━━━━━ EXCERPT PROVIDED

Even those families that have talked openly with their children about money and have well-laid philanthropic plans say they have benefited from conversations with Mr. Collier.
Edward R. Hintz, president of a New York hedge-fund company and a Harvard Business School graduate, says he asked Mr. Collier to speak with him and his wife in part because he thought Mr. Collier could help them work through some personal issues relating to their money.
Mr. Hintz says he found Mr. Collier’s approach disarming. “Charlie has a quiet, pleasant demeanor that set us at ease,” Mr. Hintz says. “There’s a sense of trust — you like this man and trust him, so you’re more likely to either purposely or unconsciously pull out thoughts that otherwise might have been buried or might not have been there.”
Mr. Hintz liked it that the subject of giving to Harvard never came up in his conversations with Mr. Collier. “If something evolves on behalf of Harvard Business School, fine,” he says. “But it’s more likely that he helped me think about various philanthropic opportunities and ideas and issues about my family.”
Mr. Collier has gained proficiency in issues relating to families by taking classes and by staying in frequent contact with family-business consultants and other advisers.
Two years ago, he says, he took a postgraduate course on family systems theory at the Bowen Center for the Study of the Family, in Washington. To complete the course, Mr. Collier traveled to Washington for four three-day sessions to learn about how families function.
Mr. Collier also learned much about family functioning by spending nine months conducting research and writing his book.
To put together the book, he visited with many experts in philanthropic advising and family dynamics, including Paul G. Schervish, director of the Center on Wealth and Philanthropy at Boston College, and James E. Hughes Jr., a lawyer and wealth adviser who wrote the book Family Wealth: Keeping It In the Family, published by Bloomberg Press.
But besides what he has learned, Mr. Collier has an intuitive understanding of wealthy families and philanthropy, in part because of his upbringing. He comes from a family that had money — his father was president of the New England Life Insurance Company and his parents talked openly about money and practiced philanthropy. They created a donor-advised fund and volunteered at numerous charities.
When Mr. Collier speaks to groups, he uses examples from his own life to demonstrate, as he describes it, “effective family functioning.”
$50-Million a Year
As a result of Mr. Collier’s efforts to help families function effectively, he says he has raised more money than before for his institution, in part because he is having a different kind of conversation with many of Harvard’s largest donors than he did when he was simply seeking planned gifts.
Working with other fund raisers at Harvard, Mr. Collier says that the discussions he has had with donors have helped bring in more than $50-million in a typical year.
As Mr. Collier has helped make himself more valuable to his institution, so, too, could other fund raisers, says Craig Wruck, director of client development at Kaspick & Company, which is based in Redwood Shores, Calif., and provides planned-giving services to charities.
“You can continue to be a sleepy old planned-giving officer, or you can take an opportunity like this to broaden your job assignment, be more productive for your organization, and take on some more challenges,” Mr. Wruck says. “There is no technical reason why someone at any public charity could not do this.”

━━━━━━━━━━

TASK STATEMENT: Reproduce the stretch of the article on Mr. Collier's work with donor families from "As Mr. Collier" through "services to charities.".

━━━━━ MATERIAL PROVIDED

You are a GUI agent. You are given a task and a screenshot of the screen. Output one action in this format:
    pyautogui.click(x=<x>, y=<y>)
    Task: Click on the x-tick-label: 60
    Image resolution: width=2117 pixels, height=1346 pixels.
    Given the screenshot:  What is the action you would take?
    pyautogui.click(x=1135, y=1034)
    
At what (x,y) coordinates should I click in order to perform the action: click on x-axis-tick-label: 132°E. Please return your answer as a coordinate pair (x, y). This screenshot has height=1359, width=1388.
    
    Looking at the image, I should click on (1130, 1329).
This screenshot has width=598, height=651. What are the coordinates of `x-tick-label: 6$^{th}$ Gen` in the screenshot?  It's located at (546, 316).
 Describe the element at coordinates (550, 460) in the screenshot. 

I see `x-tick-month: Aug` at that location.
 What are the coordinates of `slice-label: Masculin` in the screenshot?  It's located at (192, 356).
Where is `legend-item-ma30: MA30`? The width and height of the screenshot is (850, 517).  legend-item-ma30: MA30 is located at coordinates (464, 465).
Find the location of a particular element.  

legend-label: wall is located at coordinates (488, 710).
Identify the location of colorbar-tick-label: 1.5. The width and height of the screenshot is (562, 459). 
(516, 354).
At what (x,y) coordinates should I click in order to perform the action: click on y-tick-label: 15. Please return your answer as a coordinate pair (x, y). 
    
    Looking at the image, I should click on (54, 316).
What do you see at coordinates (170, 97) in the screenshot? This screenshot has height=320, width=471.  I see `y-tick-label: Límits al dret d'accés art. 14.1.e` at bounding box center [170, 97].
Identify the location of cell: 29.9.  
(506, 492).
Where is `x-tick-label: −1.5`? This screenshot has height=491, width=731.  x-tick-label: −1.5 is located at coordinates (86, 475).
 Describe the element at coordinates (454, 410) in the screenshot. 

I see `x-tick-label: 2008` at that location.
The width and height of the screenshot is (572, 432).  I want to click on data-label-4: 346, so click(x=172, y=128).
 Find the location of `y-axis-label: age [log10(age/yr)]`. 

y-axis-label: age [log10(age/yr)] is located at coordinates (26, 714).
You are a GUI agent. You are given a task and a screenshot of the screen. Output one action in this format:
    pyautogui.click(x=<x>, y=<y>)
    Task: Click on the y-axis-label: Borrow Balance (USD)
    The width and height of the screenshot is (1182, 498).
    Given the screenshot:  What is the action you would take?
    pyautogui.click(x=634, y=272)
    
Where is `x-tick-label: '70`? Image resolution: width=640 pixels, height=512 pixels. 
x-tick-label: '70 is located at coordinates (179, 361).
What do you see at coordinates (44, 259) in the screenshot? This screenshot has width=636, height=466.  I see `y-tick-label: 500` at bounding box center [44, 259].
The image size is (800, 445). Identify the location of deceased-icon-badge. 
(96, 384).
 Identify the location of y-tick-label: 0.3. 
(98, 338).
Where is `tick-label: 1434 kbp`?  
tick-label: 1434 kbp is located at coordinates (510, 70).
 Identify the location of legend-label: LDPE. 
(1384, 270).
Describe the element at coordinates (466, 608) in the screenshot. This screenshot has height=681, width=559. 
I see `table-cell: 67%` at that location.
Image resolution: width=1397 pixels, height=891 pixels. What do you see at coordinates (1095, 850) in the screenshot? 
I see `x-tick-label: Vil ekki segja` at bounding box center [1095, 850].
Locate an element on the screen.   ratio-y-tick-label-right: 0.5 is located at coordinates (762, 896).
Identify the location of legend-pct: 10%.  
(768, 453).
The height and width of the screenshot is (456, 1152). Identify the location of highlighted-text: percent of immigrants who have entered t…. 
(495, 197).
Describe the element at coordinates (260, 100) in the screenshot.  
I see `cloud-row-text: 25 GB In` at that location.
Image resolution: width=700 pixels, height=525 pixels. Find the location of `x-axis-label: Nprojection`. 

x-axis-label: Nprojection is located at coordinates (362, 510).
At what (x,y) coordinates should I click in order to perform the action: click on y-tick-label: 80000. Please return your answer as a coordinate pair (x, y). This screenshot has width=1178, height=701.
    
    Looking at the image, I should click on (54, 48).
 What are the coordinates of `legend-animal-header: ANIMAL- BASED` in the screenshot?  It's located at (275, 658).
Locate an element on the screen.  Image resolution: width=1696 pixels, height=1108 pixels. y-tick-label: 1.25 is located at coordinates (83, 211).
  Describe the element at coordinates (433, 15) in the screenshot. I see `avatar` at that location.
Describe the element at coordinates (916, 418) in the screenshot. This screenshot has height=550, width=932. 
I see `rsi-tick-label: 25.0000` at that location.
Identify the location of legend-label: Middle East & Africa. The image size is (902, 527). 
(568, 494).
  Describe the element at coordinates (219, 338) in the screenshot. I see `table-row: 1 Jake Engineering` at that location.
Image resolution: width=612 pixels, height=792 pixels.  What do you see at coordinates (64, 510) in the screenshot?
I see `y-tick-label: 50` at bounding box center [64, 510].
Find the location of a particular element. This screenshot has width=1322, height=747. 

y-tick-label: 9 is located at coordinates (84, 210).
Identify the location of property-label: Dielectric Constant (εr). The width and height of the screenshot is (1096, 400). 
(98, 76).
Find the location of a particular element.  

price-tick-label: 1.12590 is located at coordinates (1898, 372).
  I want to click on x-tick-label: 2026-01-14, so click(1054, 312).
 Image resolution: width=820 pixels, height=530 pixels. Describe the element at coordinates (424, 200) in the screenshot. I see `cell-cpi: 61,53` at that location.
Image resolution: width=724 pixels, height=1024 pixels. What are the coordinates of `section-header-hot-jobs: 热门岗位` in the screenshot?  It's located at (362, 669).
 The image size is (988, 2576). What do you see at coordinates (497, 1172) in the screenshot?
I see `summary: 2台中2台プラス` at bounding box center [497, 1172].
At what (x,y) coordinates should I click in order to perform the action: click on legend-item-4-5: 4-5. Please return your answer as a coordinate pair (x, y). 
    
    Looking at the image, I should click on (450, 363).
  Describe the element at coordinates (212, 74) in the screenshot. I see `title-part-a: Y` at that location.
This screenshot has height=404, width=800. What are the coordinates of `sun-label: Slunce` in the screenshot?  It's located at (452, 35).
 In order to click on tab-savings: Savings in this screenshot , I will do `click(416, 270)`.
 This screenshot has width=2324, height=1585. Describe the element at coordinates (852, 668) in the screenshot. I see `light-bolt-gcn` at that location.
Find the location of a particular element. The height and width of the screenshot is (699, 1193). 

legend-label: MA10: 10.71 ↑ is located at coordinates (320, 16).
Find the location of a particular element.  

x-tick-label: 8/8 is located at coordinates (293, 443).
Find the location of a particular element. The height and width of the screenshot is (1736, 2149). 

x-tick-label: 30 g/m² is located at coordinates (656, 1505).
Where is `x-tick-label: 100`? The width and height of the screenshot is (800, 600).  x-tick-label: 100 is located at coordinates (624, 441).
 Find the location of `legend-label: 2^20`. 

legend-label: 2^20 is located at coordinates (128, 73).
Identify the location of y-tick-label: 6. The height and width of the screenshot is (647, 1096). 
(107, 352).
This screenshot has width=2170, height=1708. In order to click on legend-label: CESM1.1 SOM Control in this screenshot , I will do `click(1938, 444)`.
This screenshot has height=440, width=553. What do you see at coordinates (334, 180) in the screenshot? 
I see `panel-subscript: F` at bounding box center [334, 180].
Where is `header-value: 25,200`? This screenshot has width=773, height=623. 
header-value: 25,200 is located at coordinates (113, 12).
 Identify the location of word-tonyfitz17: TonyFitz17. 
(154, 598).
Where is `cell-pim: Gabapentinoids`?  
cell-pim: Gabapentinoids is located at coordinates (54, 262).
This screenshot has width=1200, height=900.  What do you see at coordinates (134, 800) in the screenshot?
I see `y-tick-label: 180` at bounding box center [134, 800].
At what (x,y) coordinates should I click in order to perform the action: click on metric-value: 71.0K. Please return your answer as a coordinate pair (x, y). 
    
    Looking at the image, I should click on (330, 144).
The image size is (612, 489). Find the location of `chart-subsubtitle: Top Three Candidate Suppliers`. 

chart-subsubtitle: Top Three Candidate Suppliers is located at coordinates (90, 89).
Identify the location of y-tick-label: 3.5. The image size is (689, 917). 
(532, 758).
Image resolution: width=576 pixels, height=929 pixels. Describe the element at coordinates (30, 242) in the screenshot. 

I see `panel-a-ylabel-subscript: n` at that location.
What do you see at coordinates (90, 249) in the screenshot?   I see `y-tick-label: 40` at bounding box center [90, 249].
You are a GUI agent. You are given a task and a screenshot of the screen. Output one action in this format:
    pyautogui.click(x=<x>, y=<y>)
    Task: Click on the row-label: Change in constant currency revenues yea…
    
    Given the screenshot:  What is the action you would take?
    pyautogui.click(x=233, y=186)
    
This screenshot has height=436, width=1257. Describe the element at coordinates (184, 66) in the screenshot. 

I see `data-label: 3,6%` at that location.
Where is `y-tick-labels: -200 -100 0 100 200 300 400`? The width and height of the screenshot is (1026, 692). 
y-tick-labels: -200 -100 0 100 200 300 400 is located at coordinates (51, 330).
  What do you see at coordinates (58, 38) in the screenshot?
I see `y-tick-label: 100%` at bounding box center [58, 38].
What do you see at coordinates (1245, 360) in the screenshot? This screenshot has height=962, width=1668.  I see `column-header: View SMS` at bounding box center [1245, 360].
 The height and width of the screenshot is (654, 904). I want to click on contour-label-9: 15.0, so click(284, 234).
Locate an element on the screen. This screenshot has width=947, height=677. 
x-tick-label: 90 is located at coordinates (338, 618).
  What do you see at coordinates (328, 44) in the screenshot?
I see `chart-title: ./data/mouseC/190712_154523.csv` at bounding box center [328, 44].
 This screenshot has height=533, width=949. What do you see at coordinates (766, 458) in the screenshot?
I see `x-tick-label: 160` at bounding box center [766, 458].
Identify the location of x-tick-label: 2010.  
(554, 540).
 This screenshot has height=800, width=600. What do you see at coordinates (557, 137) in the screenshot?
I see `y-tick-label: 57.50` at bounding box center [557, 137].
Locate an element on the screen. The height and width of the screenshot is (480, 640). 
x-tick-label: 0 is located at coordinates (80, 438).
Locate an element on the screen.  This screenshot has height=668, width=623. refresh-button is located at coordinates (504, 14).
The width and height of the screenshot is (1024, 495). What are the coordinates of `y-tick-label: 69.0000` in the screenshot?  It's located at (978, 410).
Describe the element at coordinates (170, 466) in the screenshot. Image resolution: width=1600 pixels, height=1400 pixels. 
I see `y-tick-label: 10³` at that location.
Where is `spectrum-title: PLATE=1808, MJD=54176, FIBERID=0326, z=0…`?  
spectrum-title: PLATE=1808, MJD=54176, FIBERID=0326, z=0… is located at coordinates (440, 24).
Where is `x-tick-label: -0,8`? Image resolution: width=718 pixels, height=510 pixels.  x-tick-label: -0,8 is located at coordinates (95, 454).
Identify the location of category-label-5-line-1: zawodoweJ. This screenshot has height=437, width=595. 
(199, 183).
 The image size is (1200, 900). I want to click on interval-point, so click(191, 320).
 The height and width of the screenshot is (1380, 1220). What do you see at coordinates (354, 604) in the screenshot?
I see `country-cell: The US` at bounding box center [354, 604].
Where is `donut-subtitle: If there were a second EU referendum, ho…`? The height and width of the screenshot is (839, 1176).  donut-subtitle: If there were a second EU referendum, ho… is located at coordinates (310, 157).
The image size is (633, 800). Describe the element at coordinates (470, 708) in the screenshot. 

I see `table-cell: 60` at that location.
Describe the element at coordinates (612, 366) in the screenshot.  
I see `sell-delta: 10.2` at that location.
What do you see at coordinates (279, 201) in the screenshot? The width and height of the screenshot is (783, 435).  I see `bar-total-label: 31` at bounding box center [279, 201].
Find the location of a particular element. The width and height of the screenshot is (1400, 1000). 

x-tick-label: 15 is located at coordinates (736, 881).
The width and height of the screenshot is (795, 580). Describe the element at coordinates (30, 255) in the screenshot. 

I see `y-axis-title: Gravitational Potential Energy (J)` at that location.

━━━━━━━━━━

FINAL ANSWER:
As Mr. Collier has helped make himself more valuable to his institution, so, too, could other fund raisers, says Craig Wruck, director of client development at Kaspick & Company, which is based in Redwood Shores, Calif., and provides planned-giving services to charities.